January 1, 1826

MY DEAR PARENTS,—I wish you all a Happy New Year! Kiss my little ones as a New Year's present from me, which must answer until I visit them, when I shall bring them each a present if I hear good accounts from them….

The new year brings with it many painful reflections to me. When I consider what a difference a year has accomplished in my situation; that one on whom I depended so much for domestic happiness at this time last year gave me the salutations of the season, and now is gone where years are unknown; and when I think how mysteriously I am separated from my little family, and that duty may keep me I know not how much longer in this solitary state, I have much that makes the present season far from being a Happy New Year to me. But, mysterious as things seem in regard to the future, I know that all will be ordered right, and I have a great deal to say of mercy in the midst of judgment, and a thousand unmerited blessings with all my troubles.

But why do I talk of troubles? My cup is overflowing with blessings. As far as outward circumstances are concerned, Providence seems to be opening an honorable and useful course to me. Oh! that I may be able to bear prosperity, if it is his will to bestow it, or be denied it if not accompanied with his blessing….

I am much engaged in my lectures, have completed two, nearly, and hope to get through the four in season for my turn at the Athenæum. These lectures are of great importance to me, for, if well done, they place me alone among the artists; I being the only one who has as yet written a course of lectures in our country. Time bestowed on them is not, therefore, misspent, for they will acquire me reputation which will yield wealth, as mother, I hope, will live to see.

"January 15, 1826. On this day I seem to have the only moment in the week in which I can write you, for I am almost overwhelmed by the multitude of cares that crowd upon me…. I find that the path of duty, though plain, is not without its roughness. I can say but in one word that the Association of Artists, of whom I am president, after negotiations of some weeks with the Academy of Fine Arts to come into it on terms of mutual benefit, find their efforts unavailing, and have separated and formed a new academy to be called, probably, the National Academy of the Arts of Design. I am at its head, but the cares and responsibility which devolve on me in consequence are more than a balance for the honor. The battle is yet to be fought for the need of public favor, and were it not that the entire and perfect justness of our cause is clear to me in every point of view, I should retire from a contest which would merely serve to rouse up all the 'old Adam' to no profit; but the cause of the artists seems, under Providence, to be, in some degree, confided to me, and I cannot shrink from the cares and troubles at present put upon me. I have gone forward thus far, asking direction from above, and, in looking around me, I feel that I am in the path of duty. May I be kept in it and be preserved from the temptations, the various and multiplied and complicated temptations, to which I know I shall be exposed. In every step thus far I feel an approving conscience; there is none I could wish to retrace….
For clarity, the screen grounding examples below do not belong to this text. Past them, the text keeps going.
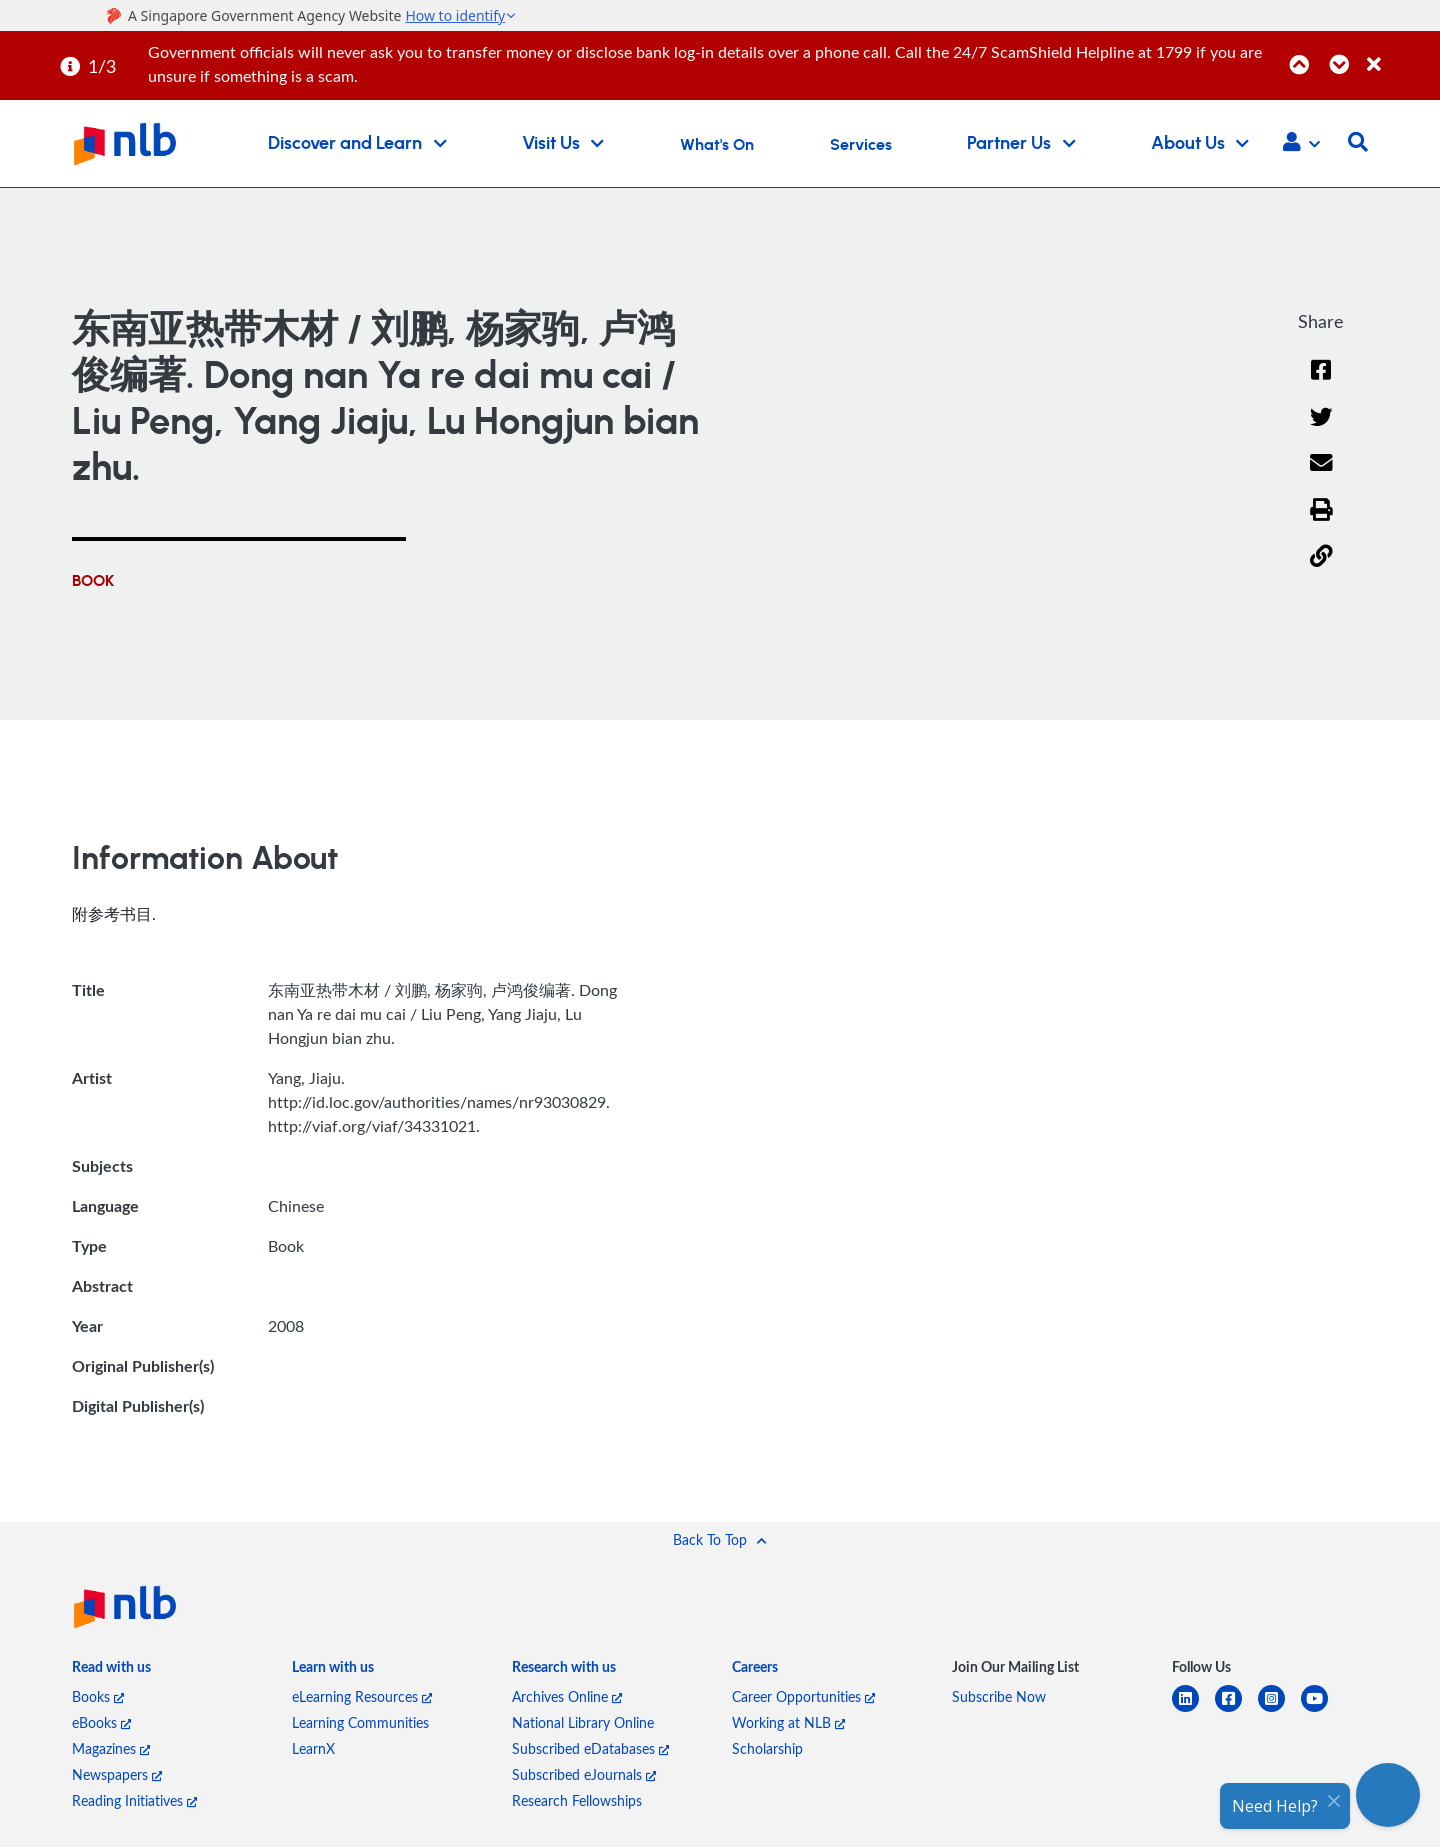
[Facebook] (1321, 382)
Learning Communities (360, 1722)
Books (98, 1696)
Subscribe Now (999, 1696)
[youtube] (1322, 1710)
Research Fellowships (577, 1800)
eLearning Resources (362, 1696)
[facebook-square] (1236, 1710)
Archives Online (567, 1696)
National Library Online (583, 1722)
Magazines (111, 1748)
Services (861, 145)
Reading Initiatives (134, 1800)
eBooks (101, 1722)
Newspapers (117, 1774)
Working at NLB (788, 1722)
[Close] (1400, 53)
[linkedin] (1193, 1710)
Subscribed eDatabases (590, 1748)
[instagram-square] (1279, 1710)
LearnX (313, 1748)
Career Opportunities (803, 1696)
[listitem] (111, 1671)
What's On (717, 145)
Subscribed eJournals (584, 1774)
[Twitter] (1321, 429)
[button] (1301, 144)
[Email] (1321, 475)
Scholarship (767, 1748)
"I fear you will think I have but few thoughts for you all at home, and my dear little ones in particular. I do think of them, though, very often, with many a longing to have a home for them under a parent's roof, and all my efforts now are tending distantly to that end; but when I shall ever have a home of my own, or whether it will ever be, I know not. The necessity for a second connection on their account seems pressing, but I cannot find my heart ready for it. I am occasionally rallied on the subject, but the suggestion only reminds me of her I have lost, and a tear is quite as ready to appear as a smile; or, if I can disguise it, I feel a pang within that shows me the wound is not yet healed. It is eleven months since she has gone, but it seems but yesterday."

"April 18, 1826. I don't know but you will think I have forgotten how to write letters, and I believe this is the first I have written for six weeks.

"The pressure of my lectures became very great towards the close of them, and I was compelled to bend my whole attention to their completion. I did not expect, when I delivered my first, that I should be able to give more than two, but the importance of going through seemed greater as I advanced, and I was strengthened to accomplish the whole number, and, if I can judge from various indications, I think I have been successful. My audience, consisting of the most fashionable and literary society in the city, regularly increased at each successive lecture, and at the last it was said that I had the largest audience ever assembled in the room.

"I am now engaged on Lafayette in expectation of completing it for our exhibition in May, after which time I hope I shall be able to see you for a day or two in New Haven. I long to see you all, and those dear children often make me feel anxious, and I am often tempted to break away and have a short look at them, but I am tied down here and cannot move at present. All that I am doing has some reference to their interest; they are constantly on my mind.